Ranieri, che ha chiuso alla grande la propria esperienza alla Roma, avrebbe preferito non rientrare immediatamente in pista, soprattutto con un compito tanto impegnativo e sotto i riflettori come quello del commissario tecnico. Le motivazioni della sua scelta non sono state rese pubbliche, ma si tratterebbe di una decisione meditata e definitiva, forse da mettere in relazione alla qualità della rosa azzurra e alle problematiche di gestione che hanno afflitto i recenti predecessori.

La Federazione ora deve stringere i tempi.
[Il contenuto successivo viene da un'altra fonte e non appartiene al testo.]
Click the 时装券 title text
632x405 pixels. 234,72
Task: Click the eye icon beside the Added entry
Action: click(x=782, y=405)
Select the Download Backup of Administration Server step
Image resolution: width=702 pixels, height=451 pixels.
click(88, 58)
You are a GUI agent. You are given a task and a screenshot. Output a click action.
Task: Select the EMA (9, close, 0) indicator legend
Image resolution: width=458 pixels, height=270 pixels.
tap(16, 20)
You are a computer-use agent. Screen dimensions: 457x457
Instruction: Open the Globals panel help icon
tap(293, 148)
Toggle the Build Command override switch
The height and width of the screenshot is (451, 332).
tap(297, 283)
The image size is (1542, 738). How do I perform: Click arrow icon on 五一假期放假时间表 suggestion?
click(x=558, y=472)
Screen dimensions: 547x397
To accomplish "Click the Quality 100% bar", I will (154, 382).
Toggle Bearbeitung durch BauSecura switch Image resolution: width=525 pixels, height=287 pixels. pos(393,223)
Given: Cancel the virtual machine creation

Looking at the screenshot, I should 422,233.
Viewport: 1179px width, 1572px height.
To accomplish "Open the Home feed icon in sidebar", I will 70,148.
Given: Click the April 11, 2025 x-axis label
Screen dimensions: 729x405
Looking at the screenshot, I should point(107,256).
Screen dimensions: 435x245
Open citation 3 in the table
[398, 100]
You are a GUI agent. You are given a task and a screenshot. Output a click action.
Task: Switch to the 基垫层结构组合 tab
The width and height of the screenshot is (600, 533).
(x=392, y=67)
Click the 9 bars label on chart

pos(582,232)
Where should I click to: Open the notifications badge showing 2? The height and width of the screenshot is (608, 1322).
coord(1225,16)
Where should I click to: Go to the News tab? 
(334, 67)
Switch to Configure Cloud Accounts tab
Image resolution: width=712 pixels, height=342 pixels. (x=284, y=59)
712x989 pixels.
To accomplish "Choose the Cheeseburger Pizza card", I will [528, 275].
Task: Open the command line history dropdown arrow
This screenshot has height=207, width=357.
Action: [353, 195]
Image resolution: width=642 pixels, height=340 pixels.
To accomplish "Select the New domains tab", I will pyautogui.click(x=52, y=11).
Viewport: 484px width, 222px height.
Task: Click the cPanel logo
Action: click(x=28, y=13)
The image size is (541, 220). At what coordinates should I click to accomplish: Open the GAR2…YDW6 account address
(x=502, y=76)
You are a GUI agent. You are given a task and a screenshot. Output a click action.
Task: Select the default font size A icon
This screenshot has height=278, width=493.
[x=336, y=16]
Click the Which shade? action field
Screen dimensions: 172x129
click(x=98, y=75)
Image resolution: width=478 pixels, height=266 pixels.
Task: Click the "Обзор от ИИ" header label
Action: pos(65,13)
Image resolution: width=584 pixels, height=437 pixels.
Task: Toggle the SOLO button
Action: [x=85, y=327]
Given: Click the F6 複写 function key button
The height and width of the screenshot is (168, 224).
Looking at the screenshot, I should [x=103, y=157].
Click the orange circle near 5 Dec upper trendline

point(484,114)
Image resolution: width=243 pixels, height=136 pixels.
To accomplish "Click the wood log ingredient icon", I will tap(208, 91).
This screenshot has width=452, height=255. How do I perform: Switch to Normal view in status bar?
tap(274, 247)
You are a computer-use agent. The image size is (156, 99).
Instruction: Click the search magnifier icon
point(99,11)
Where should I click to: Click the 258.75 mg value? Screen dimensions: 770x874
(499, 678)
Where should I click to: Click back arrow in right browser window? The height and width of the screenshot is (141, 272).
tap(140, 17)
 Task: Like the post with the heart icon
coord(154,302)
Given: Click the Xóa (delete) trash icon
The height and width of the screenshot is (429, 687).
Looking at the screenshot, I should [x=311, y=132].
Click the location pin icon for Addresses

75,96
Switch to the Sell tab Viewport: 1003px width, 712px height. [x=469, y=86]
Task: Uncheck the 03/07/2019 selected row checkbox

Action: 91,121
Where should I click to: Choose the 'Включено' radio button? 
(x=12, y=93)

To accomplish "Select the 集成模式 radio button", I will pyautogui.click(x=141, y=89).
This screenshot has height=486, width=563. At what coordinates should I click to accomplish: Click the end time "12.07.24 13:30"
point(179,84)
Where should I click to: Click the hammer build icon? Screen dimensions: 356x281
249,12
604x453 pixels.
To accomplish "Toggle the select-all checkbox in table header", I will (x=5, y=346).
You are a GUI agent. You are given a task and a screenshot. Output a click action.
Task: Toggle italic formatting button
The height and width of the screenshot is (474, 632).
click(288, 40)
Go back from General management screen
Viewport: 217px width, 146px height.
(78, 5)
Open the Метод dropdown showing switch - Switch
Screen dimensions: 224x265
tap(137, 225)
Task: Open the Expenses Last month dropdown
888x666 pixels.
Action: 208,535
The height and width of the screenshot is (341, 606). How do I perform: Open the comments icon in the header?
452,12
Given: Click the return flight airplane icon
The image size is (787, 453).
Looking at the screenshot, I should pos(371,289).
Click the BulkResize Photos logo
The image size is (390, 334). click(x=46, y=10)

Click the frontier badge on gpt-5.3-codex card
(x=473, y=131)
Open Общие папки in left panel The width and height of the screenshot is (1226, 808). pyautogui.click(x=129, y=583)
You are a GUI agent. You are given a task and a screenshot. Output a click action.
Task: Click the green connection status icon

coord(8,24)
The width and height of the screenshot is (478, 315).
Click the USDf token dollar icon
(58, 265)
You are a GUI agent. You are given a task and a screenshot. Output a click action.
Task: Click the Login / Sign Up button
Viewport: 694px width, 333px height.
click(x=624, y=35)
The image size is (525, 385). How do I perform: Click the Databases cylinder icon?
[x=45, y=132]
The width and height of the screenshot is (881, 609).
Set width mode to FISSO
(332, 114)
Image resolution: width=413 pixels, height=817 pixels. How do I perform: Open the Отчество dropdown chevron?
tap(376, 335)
L’addio di Luciano Spalletti, ufficializzato ieri sera dopo la vittoria per 2-0 contro la Moldova, ma già comunicato con discutibile tempismo dallo stesso tecnico nella conferenza pre gara, impone una scelta rapida in vista della ripresa delle qualificazioni ai Mondiali. Il prossimo appuntamento, fissato per il 5 settembre a Bergamo contro l’Estonia, incombe.

A questo punto, il profilo in pole position è quello di Stefano Pioli, sotto contratto con i sauditi dell’Al Nassr. Apprezzato per il suo equilibrio tattico e la capacità di valorizzare i giovani, Pioli rappresenta una soluzione credibile per garantire continuità e allo stesso tempo avviare un nuovo ciclo. Salvo sorprese dell’ultimo minuto, sarà dunque l’ex tecnico rossonero a guidare gli Azzurri nella nuova fase post-Spalletti.

La FIGC, dal canto suo, punta a chiudere la questione già entro la fine di giugno, per dare al nuovo CT il tempo necessario per programmare la prima uscita ufficiale.